Of the records that follow, copy only the lines from the line containing "Given: Open the Home timeline tab" to the line containing "The image size is (720, 1280).", both included, exactly as written.
--- Records for the exercise Enclosed Below ---
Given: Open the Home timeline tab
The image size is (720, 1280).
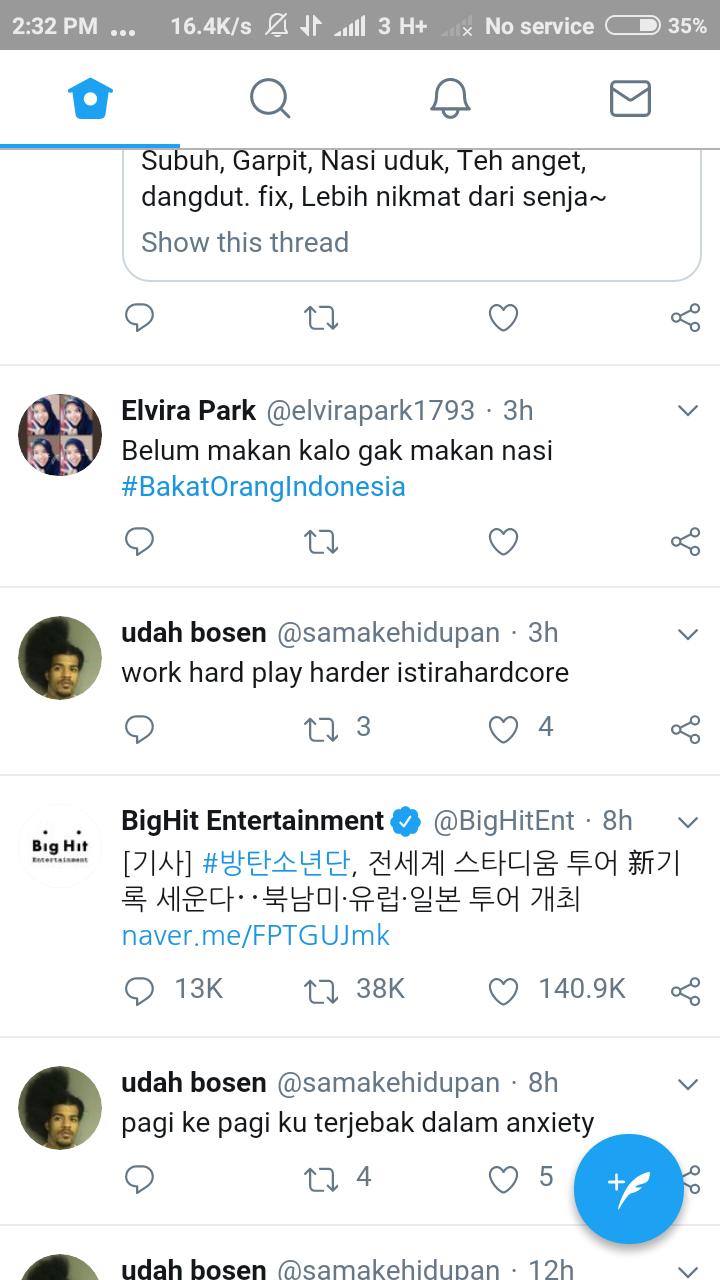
--- End of Enclosed Records for the exercise ---
--- Records for the exercise Enclosed Below ---
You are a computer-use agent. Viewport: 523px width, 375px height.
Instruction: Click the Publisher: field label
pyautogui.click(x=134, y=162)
--- End of Enclosed Records for the exercise ---
§ Response area:
Given: Open the Home timeline tab
The image size is (720, 1280).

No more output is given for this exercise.